LCTG-002(一种混合纯化的人乳分泌型IgA产品)在新冠病毒病小鼠模型中对严重急性呼吸综合征冠状病毒2(SARS-CoV-2)的体内抗病毒疗效
In Vivo Antiviral Efficacy of LCTG-002, a Pooled, Purified Human Milk Secretory IgA product, Against SARS-CoV-2 in a Murine Model of COVID-19.
作者信息
Mane Viraj, Mehta Rikin, Alvarez Nadine, Sharma Vijeta, Park Steven, Fox Alisa, DeCarlo Claire, Yang Xiaoqi, Perlin David S, Powell Rebecca L R
出版信息
bioRxiv. 2023 Aug 28:2023.08.25.554813. doi: 10.1101/2023.08.25.554813.
Immunoglobulin A (IgA) is the most abundant antibody (Ab) in human mucosal compartments including the respiratory tract, with the secretory form of IgA (sIgA) being dominant and uniquely stable in these environments. sIgA is naturally found in human milk, which could be considered a global resource for this biologic, justifying the development of human milk sIgA as a dedicated airway therapeutic for respiratory infections such as SARS-CoV-2. In the present study, methods were therefore developed to efficiently extract human milk sIgA from donors who were either immunologically naïve to SARS-CoV-2 (pooled as a control IgA) or had recovered from a PCR-confirmed SARS-CoV-2 infection that elicited high-titer anti-SARS-CoV-2 Spike sIgA Abs in their milk (pooled together to make LCTG-002). Mass spectrometry determined that proteins with a relative abundance of 1.0% or greater were all associated with sIgA. None of the proteins exhibited statistically significant differences between batches. Western blot demonstrated all batches consisted predominantly of sIgA. Compared to control IgA, LCTG-002 demonstrated significantly higher binding to Spike, and was also capable of blocking the Spike - ACE2 interaction in vitro with 6.3x greater potency compared to control IgA (58% inhibition at ∼240ug/mL). LCTG-002 was then tested in vivo for its capacity to reduce viral burden in the lungs of K18+hACE2 transgenic mice inoculated with SARS-CoV-2. LCTG-002 was demonstrated to significantly reduce SARS-CoV-2 titers in the lungs compared to control IgA when administered at either 250ug/day or 1 mg/day, as measured by TCID50, plaque forming units (PFU), and qRT-PCR, with a maximum reduction of 4.9 logs. This innovative study demonstrates that LCTG-002 is highly pure, efficacious, and well tolerated in vivo, supporting further development of milk-derived, polyclonal sIgA therapeutics against SARS-CoV-2 and other mucosal infections.

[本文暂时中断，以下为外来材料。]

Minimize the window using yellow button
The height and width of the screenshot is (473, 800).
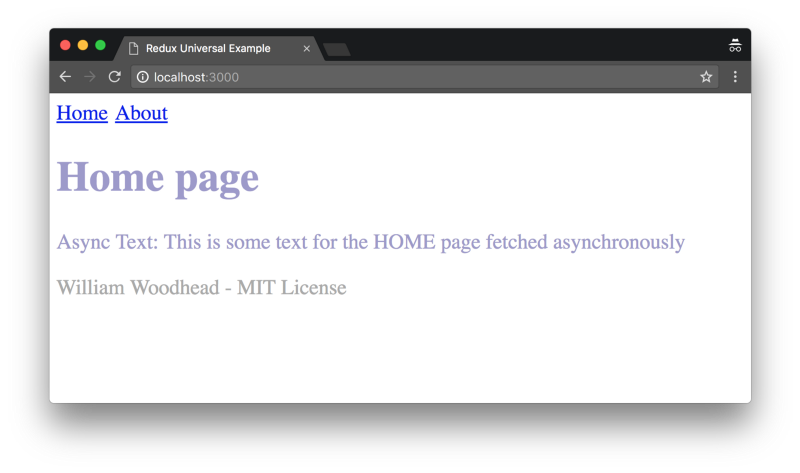tap(83, 45)
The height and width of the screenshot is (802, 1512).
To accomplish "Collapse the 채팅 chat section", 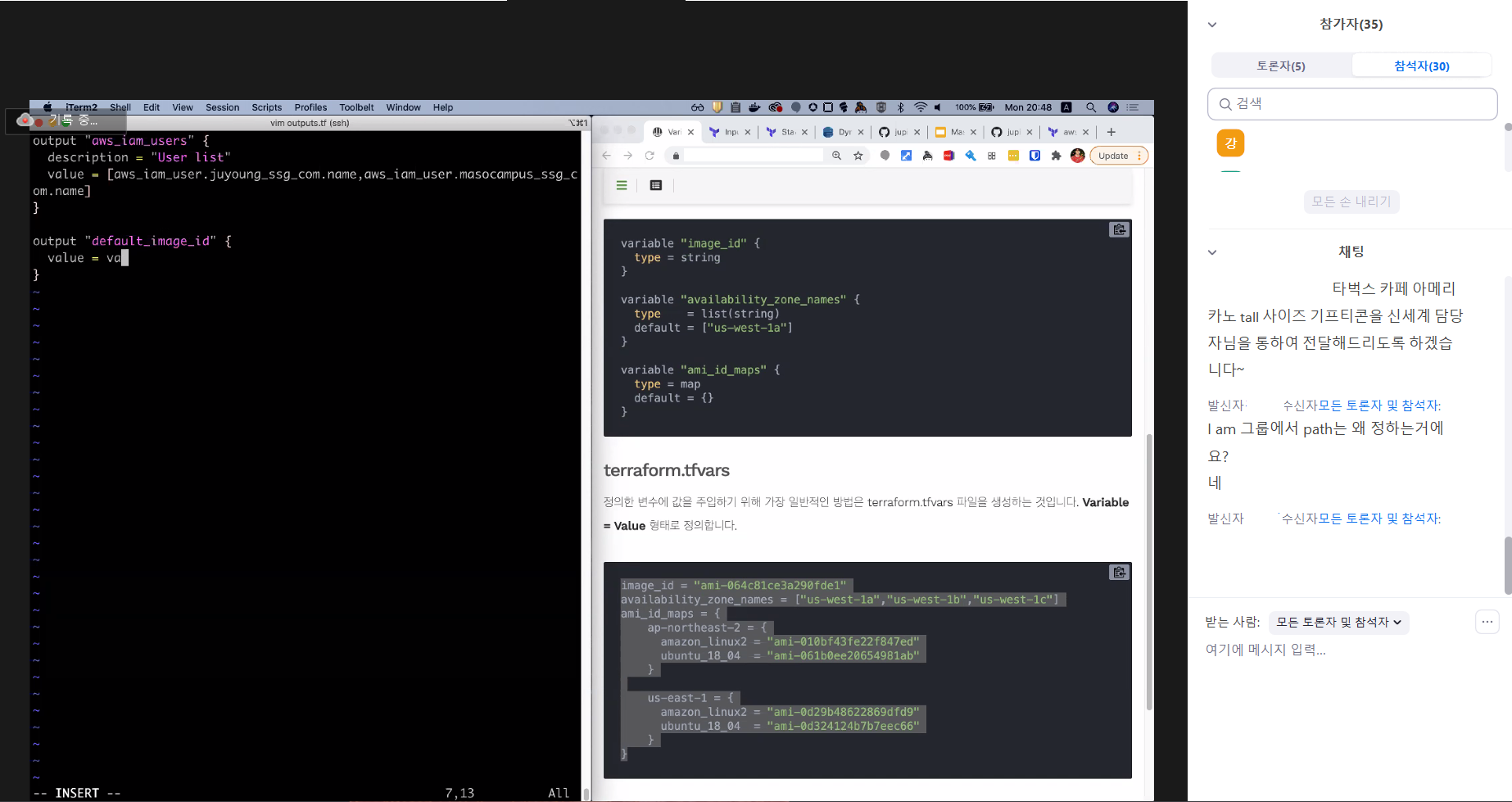I will coord(1212,252).
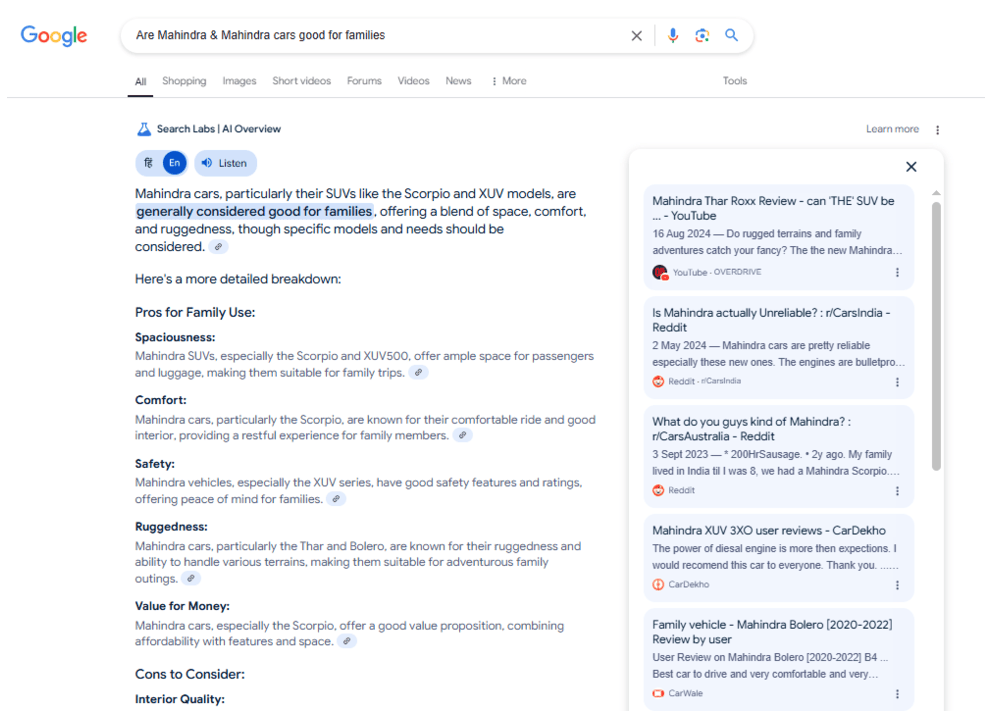Open the Tools search options

tap(735, 81)
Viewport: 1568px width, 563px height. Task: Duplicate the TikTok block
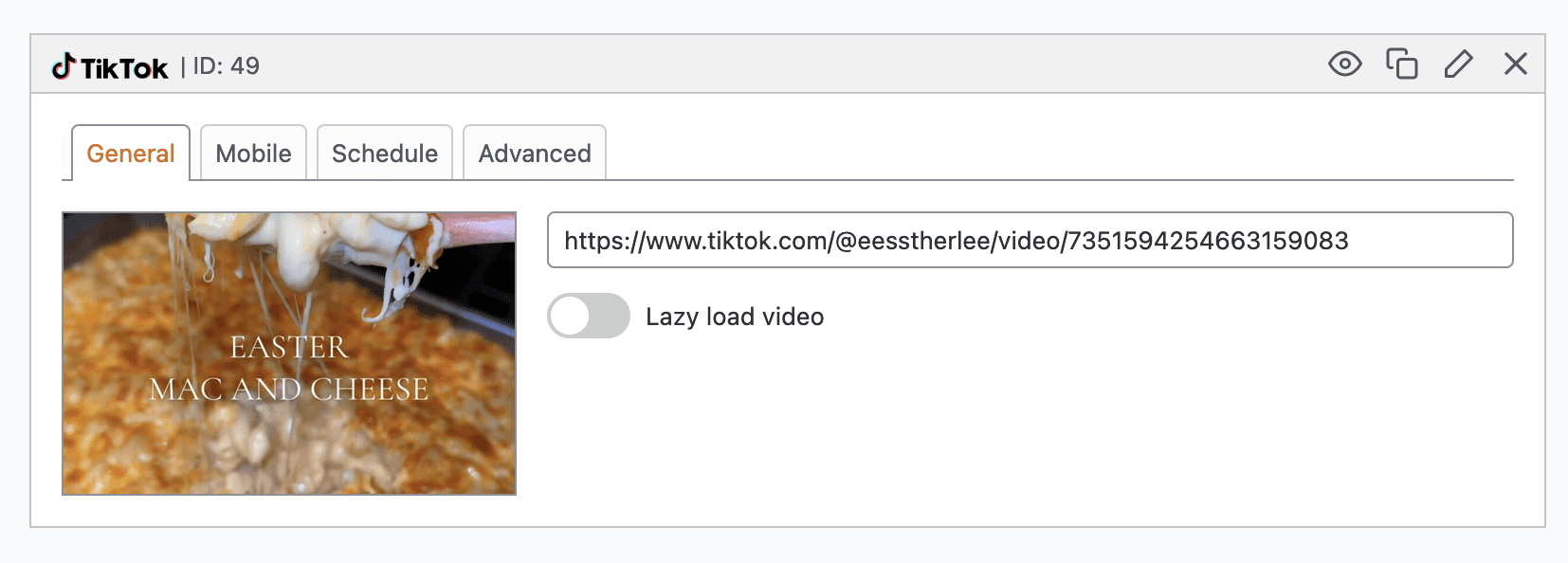1401,64
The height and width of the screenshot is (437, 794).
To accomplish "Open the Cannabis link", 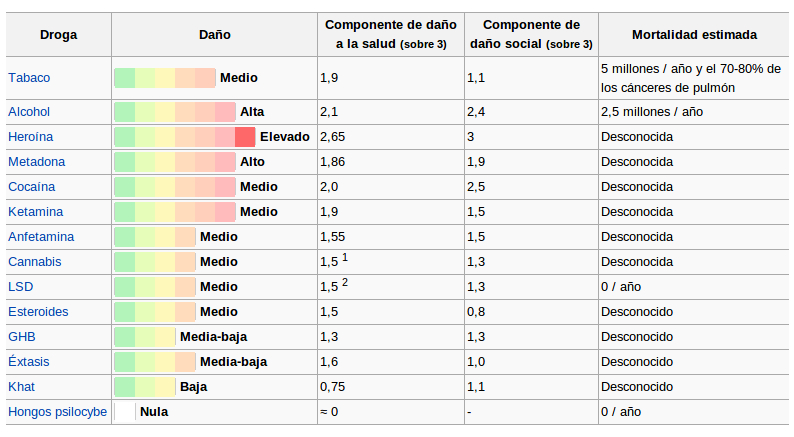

免疫球蛋白A(IgA)是人体黏膜腔室(包括呼吸道)中含量最丰富的抗体(Ab),分泌型IgA(sIgA)在这些环境中占主导地位且具有独特的稳定性。sIgA天然存在于人乳中,人乳可被视为这种生物制剂的全球资源,这为将人乳sIgA开发为针对SARS-CoV-2等呼吸道感染的专用气道治疗药物提供了依据。因此,在本研究中,开发了一些方法,以从对SARS-CoV-2免疫未接触过的供体(合并为对照IgA)或从PCR确诊的SARS-CoV-2感染中康复且其乳汁中产生高滴度抗SARS-CoV-2刺突sIgA抗体的供体(合并在一起制成LCTG-002)中有效提取人乳sIgA。质谱分析确定相对丰度为1.0%或更高的蛋白质均与sIgA相关。各批次之间的蛋白质均未表现出统计学上的显著差异。蛋白质印迹法表明所有批次主要由sIgA组成。与对照IgA相比,LCTG-002对刺突的结合力显著更高,并且在体外还能够阻断刺突与ACE2的相互作用,其效力比对照IgA高6.3倍(在约240μg/mL时抑制率为58%)。然后在体内测试LCTG-002降低接种SARS-CoV-2的K18+hACE2转基因小鼠肺部病毒载量的能力。通过TCID50、空斑形成单位(PFU)和qRT-PCR测量,当以250μg/天或1mg/天给药时,与对照IgA相比,LCTG-002被证明可显著降低肺部的SARS-CoV-2滴度,最大降低4.9个对数。这项创新性研究表明,LCTG-002高度纯净、有效且在体内耐受性良好,支持进一步开发针对SARS-CoV-2和其他黏膜感染的乳源多克隆sIgA治疗药物。